Rising early on our third day in Hanoi, we walked west towards Đống Đa District. Despite being mid-December the air was crisp and it felt like a perfect spring morning.
After 30 minutes of dodging errant mopeds we arrived at the gate to the Temple of Literature where the Chinese influences on the architecture were immediately clear.
Built in 1070, the temple is dedicated to Confucius and hosted the Imperial Academy, the first university in Vietnam. It was established to educate Vietnam’s bureaucrats, royalty and other members of the elite.
Beyond the main gate, enclosed by brick walls, are a series of quiet courtyards containing elaborate gardens and ponds. In the early morning light the trees were particularly beautiful.
The various pavilions, halls, statues and stelae (stone columns bearing commemorative inscriptions) are places where offering ceremonies, study sessions and the strict exams of the Đại Việt took place.
Apart from a gaggle of school kids on a class trip, we almost had the whole place to ourselves and it was nice to enjoy the pleasant surroundings in peace, a luxury in Hanoi.
After departing the temple, we made our way north towards the Ho Chi Minh mausoleum. Seeing long queues we decided to give the National Assembly compound a miss and instead made our way into warren of tightly packed houses.
Arriving at a large lake in the interior we made our away around the edge and stumbled across another bustling street market. Whether you are looking for eggs or the hens that lay them, the market has you covered!
Further on we passed a smaller lake which is home to the twisted remains of an American B-52 bomber that was shot down in 1972. It’s a sobering reminder of the war.
Having found our way out of the maze, we caught an Uber to the Vietnam Museum of Ethnology which covers the 54 recognised ethnic groups in the country.

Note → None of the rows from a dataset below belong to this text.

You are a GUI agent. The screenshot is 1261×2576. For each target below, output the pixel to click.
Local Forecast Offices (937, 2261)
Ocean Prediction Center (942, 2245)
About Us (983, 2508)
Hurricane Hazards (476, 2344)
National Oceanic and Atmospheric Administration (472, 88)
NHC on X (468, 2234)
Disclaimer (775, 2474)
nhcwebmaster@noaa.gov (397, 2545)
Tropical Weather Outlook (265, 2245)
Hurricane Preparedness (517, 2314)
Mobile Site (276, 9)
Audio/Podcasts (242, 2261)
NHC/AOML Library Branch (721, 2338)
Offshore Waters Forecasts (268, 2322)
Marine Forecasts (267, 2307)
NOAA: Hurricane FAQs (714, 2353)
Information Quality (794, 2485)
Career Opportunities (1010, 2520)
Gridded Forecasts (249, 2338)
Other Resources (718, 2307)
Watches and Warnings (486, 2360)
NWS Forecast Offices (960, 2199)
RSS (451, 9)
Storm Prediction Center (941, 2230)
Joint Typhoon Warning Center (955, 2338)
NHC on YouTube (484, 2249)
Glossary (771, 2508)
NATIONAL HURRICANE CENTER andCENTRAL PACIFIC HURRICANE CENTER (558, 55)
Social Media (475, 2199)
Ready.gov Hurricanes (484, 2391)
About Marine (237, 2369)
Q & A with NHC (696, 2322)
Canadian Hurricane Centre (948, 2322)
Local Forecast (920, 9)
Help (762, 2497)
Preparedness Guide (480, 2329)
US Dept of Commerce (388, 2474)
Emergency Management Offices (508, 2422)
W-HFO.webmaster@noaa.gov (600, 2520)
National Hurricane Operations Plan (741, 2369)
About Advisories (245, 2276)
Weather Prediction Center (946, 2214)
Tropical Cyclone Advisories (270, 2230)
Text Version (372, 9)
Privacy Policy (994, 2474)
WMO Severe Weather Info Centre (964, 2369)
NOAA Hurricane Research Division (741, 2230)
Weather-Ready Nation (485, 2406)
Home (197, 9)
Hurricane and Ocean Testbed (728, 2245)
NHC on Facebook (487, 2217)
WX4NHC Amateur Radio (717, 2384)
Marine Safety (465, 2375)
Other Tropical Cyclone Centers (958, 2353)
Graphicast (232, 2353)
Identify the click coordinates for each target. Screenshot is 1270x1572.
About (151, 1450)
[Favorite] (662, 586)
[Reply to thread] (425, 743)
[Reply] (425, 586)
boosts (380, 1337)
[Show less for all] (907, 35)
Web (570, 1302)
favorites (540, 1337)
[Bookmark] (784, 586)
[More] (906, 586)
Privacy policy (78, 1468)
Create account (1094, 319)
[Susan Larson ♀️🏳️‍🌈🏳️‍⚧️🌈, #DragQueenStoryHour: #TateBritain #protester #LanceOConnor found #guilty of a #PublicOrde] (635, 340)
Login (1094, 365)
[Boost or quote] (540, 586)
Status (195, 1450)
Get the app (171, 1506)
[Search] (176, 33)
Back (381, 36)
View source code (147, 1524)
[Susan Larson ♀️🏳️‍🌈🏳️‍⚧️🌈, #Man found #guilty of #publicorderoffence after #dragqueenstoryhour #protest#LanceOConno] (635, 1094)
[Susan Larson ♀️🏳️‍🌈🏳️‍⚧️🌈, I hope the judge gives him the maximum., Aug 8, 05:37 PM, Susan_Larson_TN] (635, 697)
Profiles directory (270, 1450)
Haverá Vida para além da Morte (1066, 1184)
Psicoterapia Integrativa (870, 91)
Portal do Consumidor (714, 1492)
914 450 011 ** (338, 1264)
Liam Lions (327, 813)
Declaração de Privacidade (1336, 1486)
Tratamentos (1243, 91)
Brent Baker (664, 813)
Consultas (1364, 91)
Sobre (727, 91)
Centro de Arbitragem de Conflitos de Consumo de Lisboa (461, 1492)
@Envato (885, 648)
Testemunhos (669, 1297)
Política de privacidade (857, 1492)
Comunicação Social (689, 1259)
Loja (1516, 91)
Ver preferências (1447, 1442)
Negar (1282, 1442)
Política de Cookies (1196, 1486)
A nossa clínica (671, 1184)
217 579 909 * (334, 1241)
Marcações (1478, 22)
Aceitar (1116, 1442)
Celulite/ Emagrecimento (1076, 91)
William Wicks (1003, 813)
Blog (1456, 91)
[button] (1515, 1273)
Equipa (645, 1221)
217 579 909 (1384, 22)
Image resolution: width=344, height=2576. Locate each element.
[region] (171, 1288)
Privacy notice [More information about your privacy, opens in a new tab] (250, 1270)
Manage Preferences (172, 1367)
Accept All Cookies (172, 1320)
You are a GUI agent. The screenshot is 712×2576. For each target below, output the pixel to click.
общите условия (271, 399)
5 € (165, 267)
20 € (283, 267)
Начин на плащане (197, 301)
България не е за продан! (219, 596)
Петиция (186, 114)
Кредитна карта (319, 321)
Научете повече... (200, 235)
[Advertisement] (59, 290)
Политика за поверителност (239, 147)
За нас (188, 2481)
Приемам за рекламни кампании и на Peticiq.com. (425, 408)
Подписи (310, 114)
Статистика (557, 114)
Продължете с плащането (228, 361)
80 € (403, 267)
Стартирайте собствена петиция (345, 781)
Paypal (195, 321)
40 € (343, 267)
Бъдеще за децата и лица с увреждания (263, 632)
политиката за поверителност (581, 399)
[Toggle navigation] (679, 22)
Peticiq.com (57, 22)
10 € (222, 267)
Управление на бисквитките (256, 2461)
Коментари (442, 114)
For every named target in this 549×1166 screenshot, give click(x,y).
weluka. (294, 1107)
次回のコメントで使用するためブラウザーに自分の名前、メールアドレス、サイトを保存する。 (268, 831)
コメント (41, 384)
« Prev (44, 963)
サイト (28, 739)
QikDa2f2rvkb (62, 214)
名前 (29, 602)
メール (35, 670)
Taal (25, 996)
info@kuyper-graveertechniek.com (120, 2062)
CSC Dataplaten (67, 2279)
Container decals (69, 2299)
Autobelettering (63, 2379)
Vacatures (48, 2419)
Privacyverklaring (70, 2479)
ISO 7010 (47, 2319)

The highlight of the museum is an open-air exhibition showcasing the traditional architecture of the ethnic minorities, particularly those who live in Northern and Central highlands.
Not having known beforehand that Vietnam was a multi-ethnic country, it was amazing to see the variety of intricate buildings made by hand from natural materials.
I particularly liked this building raised up on a high platform with a sharply angled thatched roof and bamboo floor. It looked like it belonged to an African tribe.
In the afternoon we rented bicycles from The Hanoi Bicycle Collective to ride around the enormous West Lake. There wasn’t a huge amount to see en-route but it was good to get some exercise and we were treated to a sunset on the way back.
The day ended fittingly with a hot bowl of pho from Phở 10 Lý Quốc Sư. They only have a couple of options and you can’t go wrong with any of them.